### Heroes Of Pymoli Data Analysis OBSERVABLE TRENDS

* While there are more male players, female players make larger total purchases with higher average prices per item. 

* Most players are between the ages of 20-24, but the highest average purchase price is in the 35-39 year old age group

* "Oathbreaker, Last Hope of the Breaking Storm" is the game with both the highest Total Purchased Value and highest number of purchases
-----

In [19]:
# Dependencies and Setup
import pandas as pd
import numpy as np

# File to Load (Remember to Change These)
file_to_load = "Resources/purchase_data.csv"
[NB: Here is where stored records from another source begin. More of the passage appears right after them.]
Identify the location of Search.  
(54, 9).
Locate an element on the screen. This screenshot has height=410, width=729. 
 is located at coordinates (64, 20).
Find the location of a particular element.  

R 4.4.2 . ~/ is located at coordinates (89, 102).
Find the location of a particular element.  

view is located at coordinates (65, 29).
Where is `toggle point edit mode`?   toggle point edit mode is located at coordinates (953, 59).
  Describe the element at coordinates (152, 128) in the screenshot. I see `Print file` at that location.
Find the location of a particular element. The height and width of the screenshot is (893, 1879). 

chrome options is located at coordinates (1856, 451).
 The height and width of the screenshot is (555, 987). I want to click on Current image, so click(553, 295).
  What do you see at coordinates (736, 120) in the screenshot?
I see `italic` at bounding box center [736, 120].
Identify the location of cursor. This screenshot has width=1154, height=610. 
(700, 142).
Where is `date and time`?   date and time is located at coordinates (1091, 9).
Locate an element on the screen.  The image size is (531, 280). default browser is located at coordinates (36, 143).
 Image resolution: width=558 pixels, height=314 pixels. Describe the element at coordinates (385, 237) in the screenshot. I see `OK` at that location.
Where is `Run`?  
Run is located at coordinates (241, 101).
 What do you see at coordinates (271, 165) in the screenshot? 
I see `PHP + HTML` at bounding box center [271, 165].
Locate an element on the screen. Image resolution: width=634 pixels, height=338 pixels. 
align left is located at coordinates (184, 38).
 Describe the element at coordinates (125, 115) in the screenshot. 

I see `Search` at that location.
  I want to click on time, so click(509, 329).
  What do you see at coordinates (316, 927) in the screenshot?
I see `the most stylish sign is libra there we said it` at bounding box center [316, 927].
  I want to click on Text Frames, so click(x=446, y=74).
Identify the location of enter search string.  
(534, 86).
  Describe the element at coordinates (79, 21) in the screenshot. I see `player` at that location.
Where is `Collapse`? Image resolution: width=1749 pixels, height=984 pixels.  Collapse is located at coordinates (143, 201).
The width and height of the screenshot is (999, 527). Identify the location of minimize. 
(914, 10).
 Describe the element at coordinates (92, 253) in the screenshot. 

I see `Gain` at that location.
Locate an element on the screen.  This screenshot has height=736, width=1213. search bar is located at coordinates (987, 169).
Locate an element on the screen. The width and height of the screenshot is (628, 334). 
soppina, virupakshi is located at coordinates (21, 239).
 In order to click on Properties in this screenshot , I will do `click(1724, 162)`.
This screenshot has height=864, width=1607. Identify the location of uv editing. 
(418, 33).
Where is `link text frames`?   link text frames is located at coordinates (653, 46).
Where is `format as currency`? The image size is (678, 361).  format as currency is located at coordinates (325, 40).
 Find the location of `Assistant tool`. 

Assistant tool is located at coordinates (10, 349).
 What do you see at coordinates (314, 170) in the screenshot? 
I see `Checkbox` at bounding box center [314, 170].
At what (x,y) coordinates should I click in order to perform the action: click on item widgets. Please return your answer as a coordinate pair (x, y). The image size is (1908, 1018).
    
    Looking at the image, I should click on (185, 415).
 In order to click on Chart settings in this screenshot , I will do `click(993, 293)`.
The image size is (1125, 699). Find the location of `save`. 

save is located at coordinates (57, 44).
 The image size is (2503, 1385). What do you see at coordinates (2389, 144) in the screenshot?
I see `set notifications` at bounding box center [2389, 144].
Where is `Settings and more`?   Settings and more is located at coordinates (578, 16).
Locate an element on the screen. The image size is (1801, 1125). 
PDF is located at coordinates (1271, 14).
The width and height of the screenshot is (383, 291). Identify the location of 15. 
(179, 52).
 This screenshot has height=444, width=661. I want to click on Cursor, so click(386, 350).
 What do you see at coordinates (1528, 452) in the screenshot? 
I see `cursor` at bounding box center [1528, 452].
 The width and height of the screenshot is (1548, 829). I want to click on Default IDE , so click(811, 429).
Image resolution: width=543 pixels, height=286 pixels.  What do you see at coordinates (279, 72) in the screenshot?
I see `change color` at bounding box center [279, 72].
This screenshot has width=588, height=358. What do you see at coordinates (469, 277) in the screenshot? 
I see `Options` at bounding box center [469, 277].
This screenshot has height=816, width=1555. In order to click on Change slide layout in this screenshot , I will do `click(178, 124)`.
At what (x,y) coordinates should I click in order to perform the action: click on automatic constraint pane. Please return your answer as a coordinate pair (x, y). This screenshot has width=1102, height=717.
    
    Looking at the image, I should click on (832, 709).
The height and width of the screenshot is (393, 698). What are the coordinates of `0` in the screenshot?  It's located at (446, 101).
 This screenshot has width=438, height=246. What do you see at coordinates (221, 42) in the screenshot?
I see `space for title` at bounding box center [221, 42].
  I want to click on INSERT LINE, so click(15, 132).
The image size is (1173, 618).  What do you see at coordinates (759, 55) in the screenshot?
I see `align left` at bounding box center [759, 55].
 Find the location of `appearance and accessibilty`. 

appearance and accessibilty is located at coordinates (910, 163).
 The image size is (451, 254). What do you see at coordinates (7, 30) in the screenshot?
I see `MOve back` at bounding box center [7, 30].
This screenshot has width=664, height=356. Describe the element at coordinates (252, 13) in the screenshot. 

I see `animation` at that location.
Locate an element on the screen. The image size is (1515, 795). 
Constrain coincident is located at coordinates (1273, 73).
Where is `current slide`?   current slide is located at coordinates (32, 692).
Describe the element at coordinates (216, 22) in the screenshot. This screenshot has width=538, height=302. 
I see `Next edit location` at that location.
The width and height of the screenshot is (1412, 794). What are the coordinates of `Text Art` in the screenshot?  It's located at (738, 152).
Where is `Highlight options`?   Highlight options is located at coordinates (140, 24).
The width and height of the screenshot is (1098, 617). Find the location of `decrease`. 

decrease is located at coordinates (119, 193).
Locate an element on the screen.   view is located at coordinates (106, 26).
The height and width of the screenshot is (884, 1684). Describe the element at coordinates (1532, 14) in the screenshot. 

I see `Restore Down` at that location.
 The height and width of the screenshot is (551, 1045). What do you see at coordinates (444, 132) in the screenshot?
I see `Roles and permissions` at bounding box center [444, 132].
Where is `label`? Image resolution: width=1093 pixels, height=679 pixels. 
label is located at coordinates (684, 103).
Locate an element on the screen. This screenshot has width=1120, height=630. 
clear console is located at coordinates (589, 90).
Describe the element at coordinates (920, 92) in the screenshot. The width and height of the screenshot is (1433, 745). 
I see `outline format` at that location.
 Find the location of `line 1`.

# Read Purchasing File and store into Pandas data frame
purchase_data = pd.read_csv(file_to_load)
purchase_data.head()

Unnamed: 0,Purchase ID,SN,Age,Gender,Item ID,Item Name,Price
0,0,Lisim78,20,Male,108,"Extraction, Quickblade Of Trembling Hands",3.53
1,1,Lisovynya38,40,Male,143,Frenzied Scimitar,1.56
2,2,Ithergue48,24,Male,92,Final Critic,4.88
3,3,Chamassasya86,24,Male,100,Blindscythe,3.27
4,4,Iskosia90,23,Male,131,Fury,1.44


## Player Count

* Display the total number of players


In [20]:
players = len(purchase_data['SN'].unique())
player_count = pd.DataFrame([{"Total Players":players}])
player_count

Unnamed: 0,Total Players
0,576


## Purchasing Analysis (Total)

* Run basic calculations to obtain number of unique items, average price, etc.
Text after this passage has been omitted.